Stored data entries:
=-=-=
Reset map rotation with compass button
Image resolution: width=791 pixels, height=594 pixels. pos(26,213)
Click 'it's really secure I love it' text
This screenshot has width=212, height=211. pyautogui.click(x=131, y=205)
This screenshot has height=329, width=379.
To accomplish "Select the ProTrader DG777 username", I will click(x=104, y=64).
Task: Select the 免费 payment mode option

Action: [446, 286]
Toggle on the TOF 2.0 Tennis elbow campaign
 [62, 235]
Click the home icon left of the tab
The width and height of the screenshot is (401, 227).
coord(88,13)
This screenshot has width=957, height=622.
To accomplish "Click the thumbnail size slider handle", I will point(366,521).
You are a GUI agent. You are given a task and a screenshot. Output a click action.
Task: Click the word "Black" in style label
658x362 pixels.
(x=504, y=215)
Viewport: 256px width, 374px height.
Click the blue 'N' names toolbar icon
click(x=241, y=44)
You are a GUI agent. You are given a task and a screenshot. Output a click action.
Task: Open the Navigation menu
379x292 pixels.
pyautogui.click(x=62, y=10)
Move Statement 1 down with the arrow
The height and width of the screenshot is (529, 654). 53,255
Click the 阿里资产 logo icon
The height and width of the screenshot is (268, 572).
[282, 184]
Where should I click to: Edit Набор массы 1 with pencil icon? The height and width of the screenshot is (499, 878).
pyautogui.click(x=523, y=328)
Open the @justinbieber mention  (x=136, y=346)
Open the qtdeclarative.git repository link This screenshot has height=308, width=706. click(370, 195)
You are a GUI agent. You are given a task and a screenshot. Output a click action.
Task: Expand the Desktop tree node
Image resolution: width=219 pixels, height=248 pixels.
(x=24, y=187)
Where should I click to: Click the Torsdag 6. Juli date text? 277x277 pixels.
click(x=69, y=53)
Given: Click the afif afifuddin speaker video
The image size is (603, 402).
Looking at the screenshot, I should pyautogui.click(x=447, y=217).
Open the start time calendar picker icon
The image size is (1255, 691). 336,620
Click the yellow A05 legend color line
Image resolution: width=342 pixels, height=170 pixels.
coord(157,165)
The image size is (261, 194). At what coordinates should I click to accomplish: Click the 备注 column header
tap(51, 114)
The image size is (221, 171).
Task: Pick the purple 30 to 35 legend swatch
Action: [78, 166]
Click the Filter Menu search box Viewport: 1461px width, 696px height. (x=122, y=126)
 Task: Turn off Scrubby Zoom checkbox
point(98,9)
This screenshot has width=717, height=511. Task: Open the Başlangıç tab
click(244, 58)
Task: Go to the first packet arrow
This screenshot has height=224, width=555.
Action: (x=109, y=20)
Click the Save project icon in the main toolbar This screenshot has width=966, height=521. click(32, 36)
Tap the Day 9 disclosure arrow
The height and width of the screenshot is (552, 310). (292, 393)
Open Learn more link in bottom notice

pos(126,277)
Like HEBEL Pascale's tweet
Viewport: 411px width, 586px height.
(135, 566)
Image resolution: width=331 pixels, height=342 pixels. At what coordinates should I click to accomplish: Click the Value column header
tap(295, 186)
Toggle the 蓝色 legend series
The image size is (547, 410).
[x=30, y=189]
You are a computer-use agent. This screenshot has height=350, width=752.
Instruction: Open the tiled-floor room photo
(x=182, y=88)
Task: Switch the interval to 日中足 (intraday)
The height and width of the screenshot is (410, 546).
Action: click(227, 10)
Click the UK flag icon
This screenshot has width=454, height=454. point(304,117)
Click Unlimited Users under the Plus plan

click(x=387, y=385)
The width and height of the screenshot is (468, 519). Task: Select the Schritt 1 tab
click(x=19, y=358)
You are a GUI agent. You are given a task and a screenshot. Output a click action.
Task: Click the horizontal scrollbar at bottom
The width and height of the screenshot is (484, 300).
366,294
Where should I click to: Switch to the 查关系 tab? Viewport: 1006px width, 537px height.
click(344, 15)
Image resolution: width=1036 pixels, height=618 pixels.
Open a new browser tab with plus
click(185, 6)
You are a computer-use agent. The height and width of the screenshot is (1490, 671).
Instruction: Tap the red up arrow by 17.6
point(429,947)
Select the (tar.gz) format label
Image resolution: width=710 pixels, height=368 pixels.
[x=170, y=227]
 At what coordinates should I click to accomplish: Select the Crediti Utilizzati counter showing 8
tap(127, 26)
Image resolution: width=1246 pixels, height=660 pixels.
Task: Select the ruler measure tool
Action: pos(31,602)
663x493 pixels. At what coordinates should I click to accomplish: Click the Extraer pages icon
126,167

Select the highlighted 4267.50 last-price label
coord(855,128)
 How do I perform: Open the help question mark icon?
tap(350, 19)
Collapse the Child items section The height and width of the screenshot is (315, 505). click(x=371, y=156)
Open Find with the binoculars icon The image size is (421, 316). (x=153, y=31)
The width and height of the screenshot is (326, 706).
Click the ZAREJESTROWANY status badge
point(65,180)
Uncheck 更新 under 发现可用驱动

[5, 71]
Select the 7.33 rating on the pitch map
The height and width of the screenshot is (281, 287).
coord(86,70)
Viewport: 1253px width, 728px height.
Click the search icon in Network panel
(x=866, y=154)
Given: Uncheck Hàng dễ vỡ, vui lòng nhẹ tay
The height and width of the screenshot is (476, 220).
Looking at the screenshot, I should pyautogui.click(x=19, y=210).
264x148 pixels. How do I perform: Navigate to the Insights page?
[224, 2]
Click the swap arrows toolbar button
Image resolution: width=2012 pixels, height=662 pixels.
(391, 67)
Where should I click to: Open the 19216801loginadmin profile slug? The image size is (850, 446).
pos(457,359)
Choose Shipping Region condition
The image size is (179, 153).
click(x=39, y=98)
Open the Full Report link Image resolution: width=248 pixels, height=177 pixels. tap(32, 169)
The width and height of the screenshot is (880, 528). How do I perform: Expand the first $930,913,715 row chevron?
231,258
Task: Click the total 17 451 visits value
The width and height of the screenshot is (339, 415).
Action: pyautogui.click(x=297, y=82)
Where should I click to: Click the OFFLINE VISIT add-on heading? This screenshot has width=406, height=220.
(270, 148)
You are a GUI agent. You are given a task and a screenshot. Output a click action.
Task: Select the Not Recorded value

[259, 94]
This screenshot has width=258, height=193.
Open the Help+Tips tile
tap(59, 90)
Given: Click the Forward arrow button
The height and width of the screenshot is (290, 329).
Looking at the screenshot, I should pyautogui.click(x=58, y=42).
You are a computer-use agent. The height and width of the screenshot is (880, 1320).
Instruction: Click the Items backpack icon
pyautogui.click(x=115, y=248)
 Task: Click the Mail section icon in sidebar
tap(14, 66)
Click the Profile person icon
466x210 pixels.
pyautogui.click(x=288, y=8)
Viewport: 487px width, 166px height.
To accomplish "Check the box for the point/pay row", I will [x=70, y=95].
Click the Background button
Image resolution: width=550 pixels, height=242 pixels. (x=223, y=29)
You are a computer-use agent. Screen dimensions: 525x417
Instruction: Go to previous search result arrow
=-=-=
▸ **What you should do**: Examine the records and pull out every line where the string "will" occurs.

▸ **Output for this exercise**:
To accomplish "Select the ProTrader DG777 username", I will click(x=104, y=64).
To accomplish "Click the thumbnail size slider handle", I will point(366,521).
To accomplish "Check the box for the point/pay row", I will [x=70, y=95].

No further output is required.